**Aim of the exercise**
Retype the lines of the records starting at the line that contains "Viewport: 1360px width, 896px" and ending at the end of the records, leaving the pictures out of your answer.

Dataset excerpt
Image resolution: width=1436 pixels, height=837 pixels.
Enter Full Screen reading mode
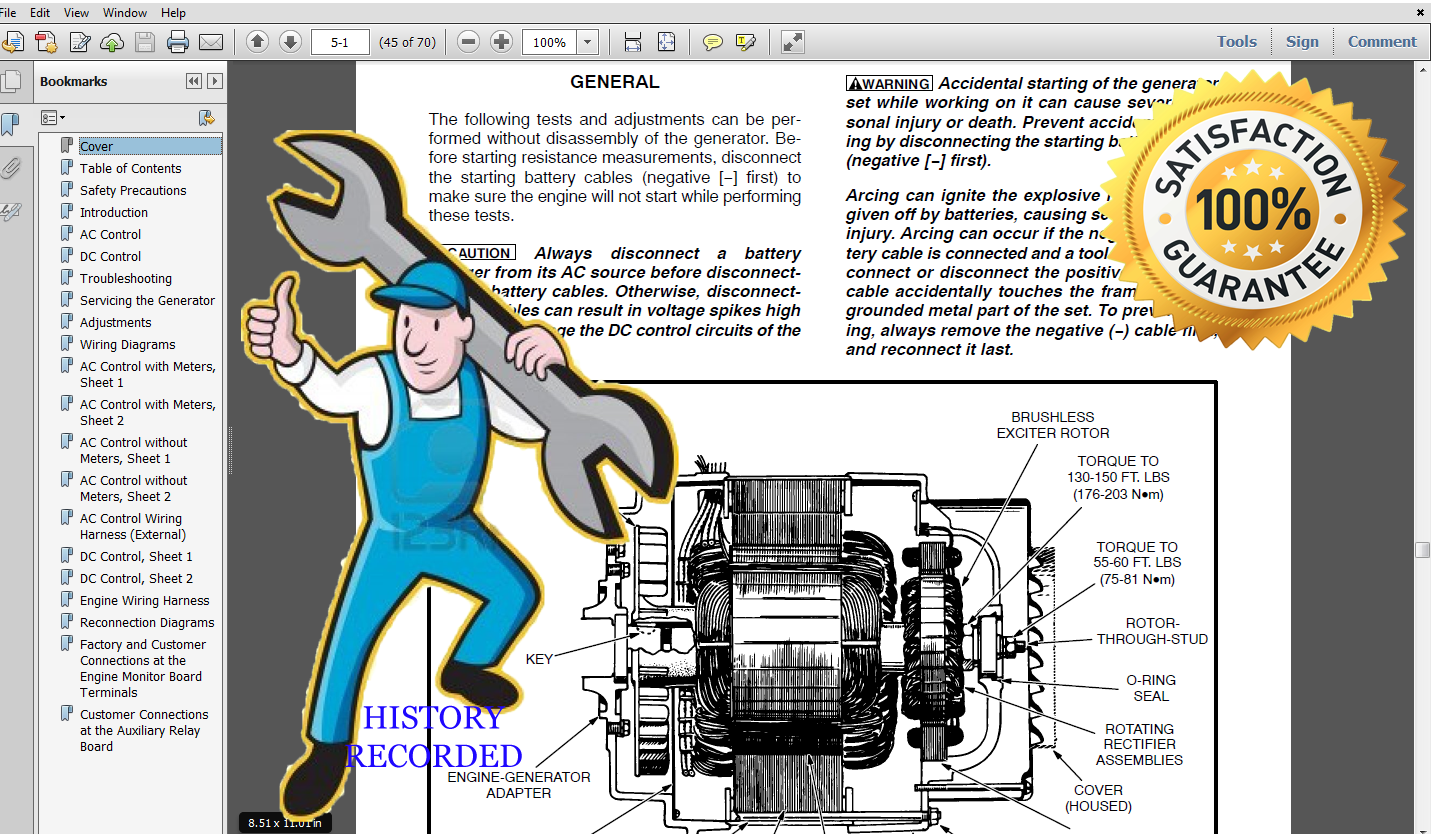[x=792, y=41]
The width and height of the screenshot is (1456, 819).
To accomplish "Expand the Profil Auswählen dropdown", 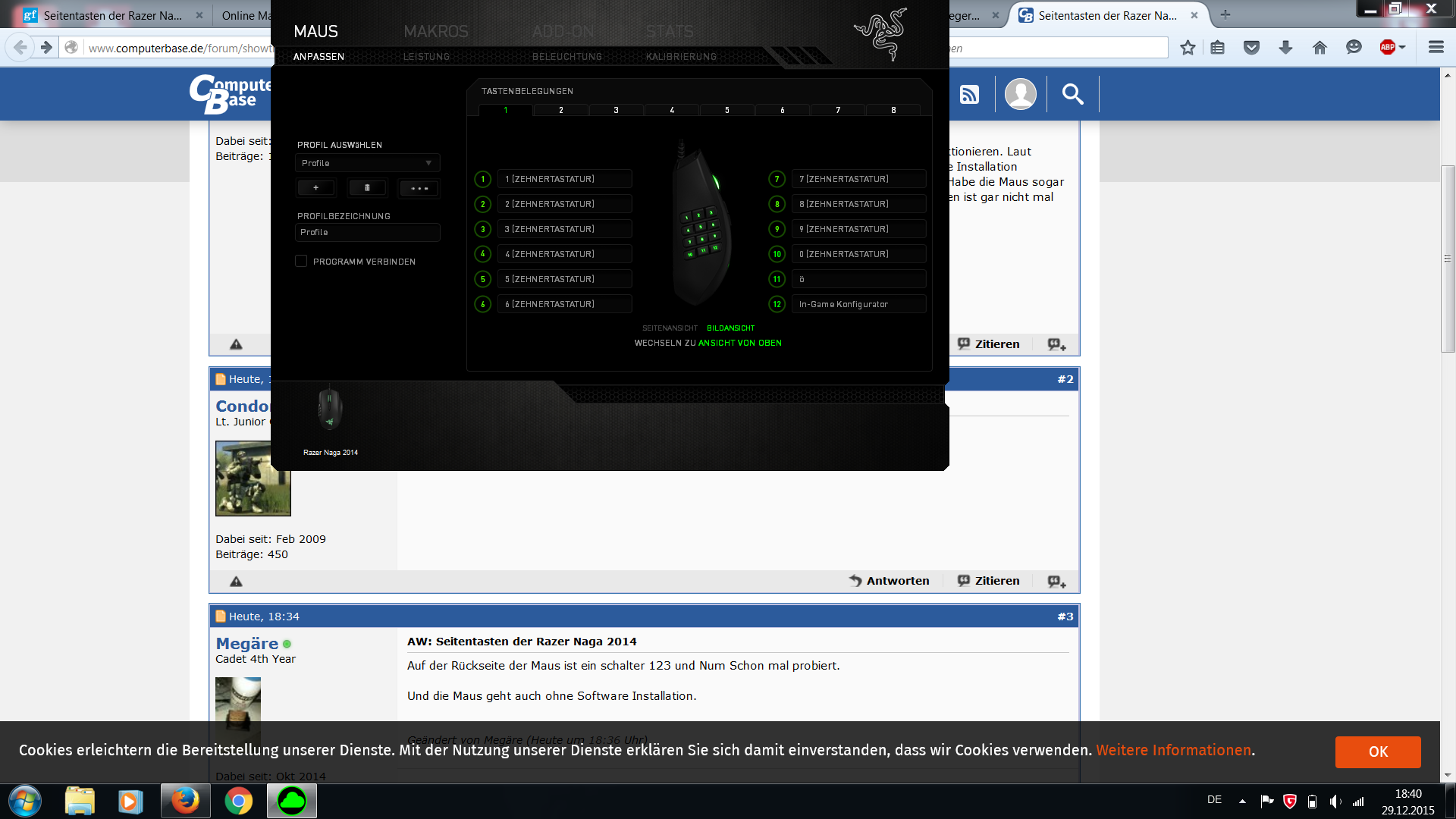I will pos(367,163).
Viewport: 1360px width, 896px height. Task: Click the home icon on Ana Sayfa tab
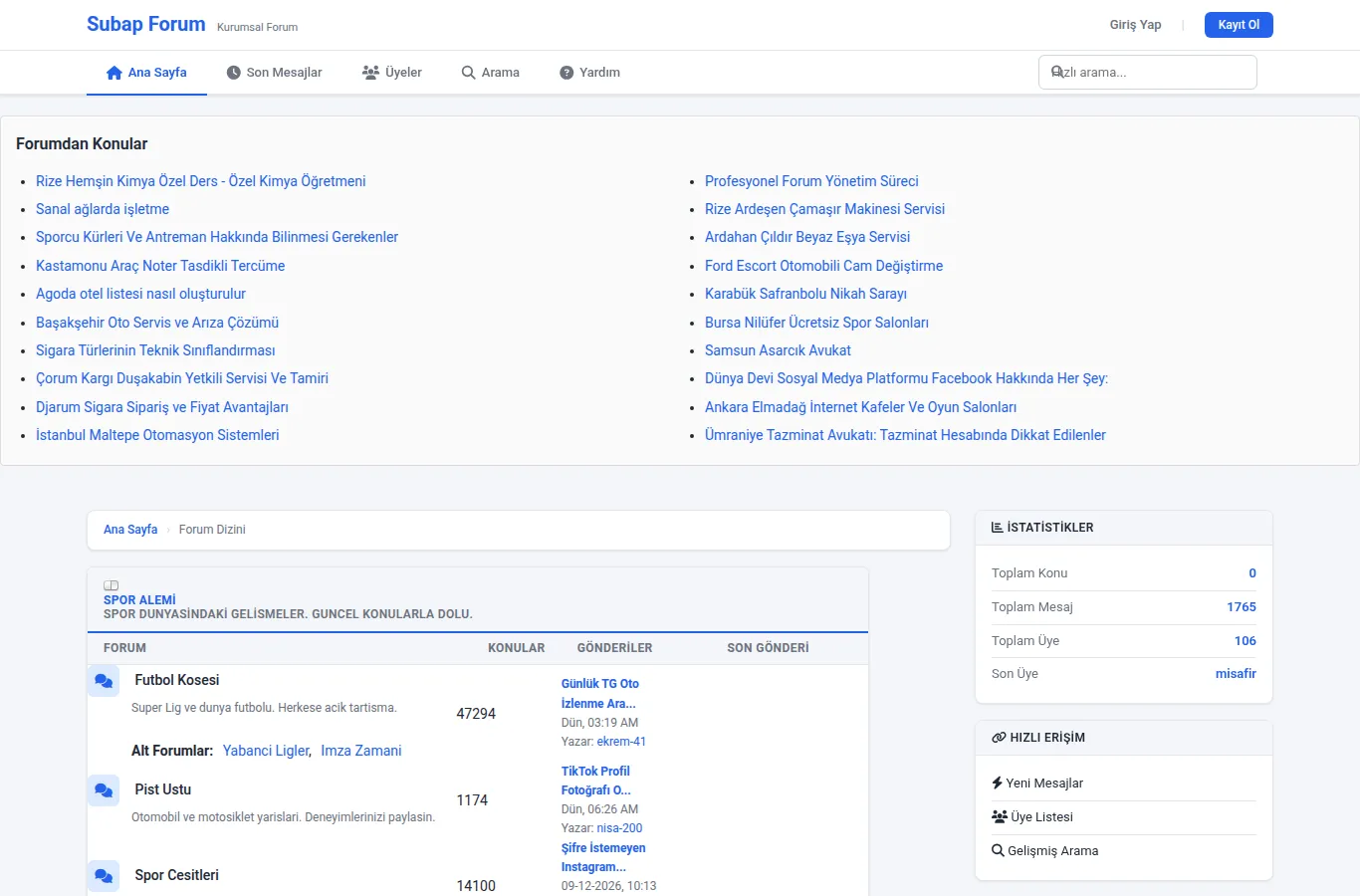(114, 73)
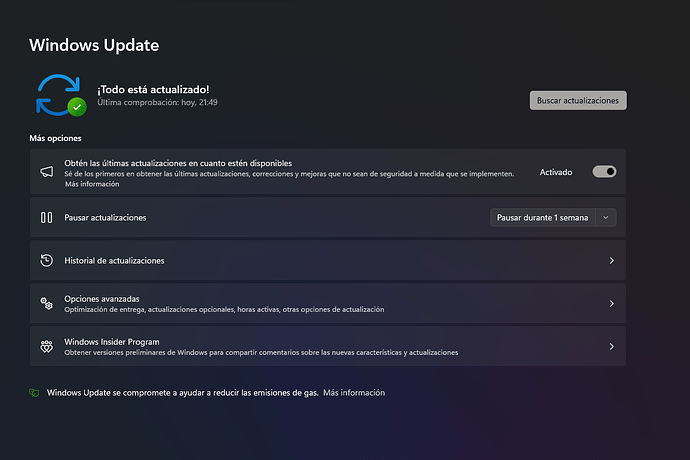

**Answer**
Viewport: 1360px width, 896px height. Task: Click the home icon on Ana Sayfa tab
(114, 73)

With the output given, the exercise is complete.